◆ **TO BE DONE**
a – In the text on the internal design of Yamaha Genos, copy everything from "Before moving into" down to "LAN module (UD-WL01).", swapping "hub" for "splitter".
b – According to the text on the internal design of Yamaha Genos, why is this kind of organization called a "System on a chip"? Answer in one to three sentences.

I get a little anxious when I see people speculating about the internal operation of synthesizers and arrangers. They often assume that:

  • A keyboard instrument is organized just like a PC.
  • Samples are streamed from some kind of magnetic or solid-state disk.
  • The main CPU runs the tone generation software.
  • Samples are held in the main CPU’s memory during tone generation.

These assumptions are not true for Yamaha Genos, Montage or MODX.

These musical instruments are organized internally like an embedded hardware device. Sure, there is a main computer inside, but it is an embedded processor with many input/output (I/O) interfaces integrated onto the same integrated circuit (IC). This kind of organization is often called an “SOC,” or “System on a chip.”

[Click on image to enlarge.]

The diagram (above) shows the main CPU in Yamaha Genos. It is a Texas Instruments AM4376 embedded ARM processor. You can see that it has many integrated I/O ports: two USB ports, three serial interface ports (UART), parallel digital pins (GPIO), serial audio (McASP), real-time clock (RTC), and display and touch panel ports. Of course, there are also RAM (EMIF) and bulk storage (MMC) interfaces, too. Finally, there is a 16-bit bus connecting the main CPU to the two Yamaha SWP70 tone generator chips.

Before moving into important details, here’s a few quick observations:

  • The USB1 port connects to an internal 4-port USB hub. The hub provides external interfaces: TO DEVICE (front), TO DEVICE (bottom), USB TO DEVICE, and an internal wireless LAN module (UD-WL01).

◆ **SUPPLIED DATA**

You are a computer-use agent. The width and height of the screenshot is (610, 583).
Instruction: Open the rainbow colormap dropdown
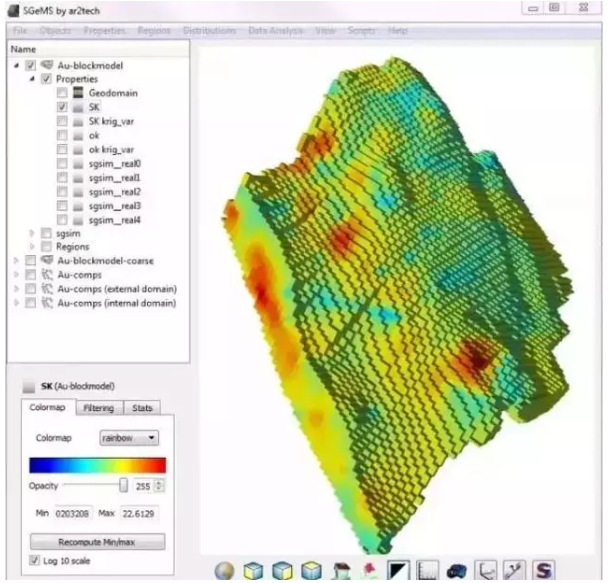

◆ **ANSWERS FOR THE TASKS**
a –
Before moving into important details, here’s a few quick observations:

  • The USB1 port connects to an internal 4-port USB splitter. The splitter provides external interfaces: TO DEVICE (front), TO DEVICE (bottom), USB TO DEVICE, and an internal wireless LAN module (UD-WL01).

b – The main computer is an embedded processor with many input/output interfaces integrated onto the same integrated circuit.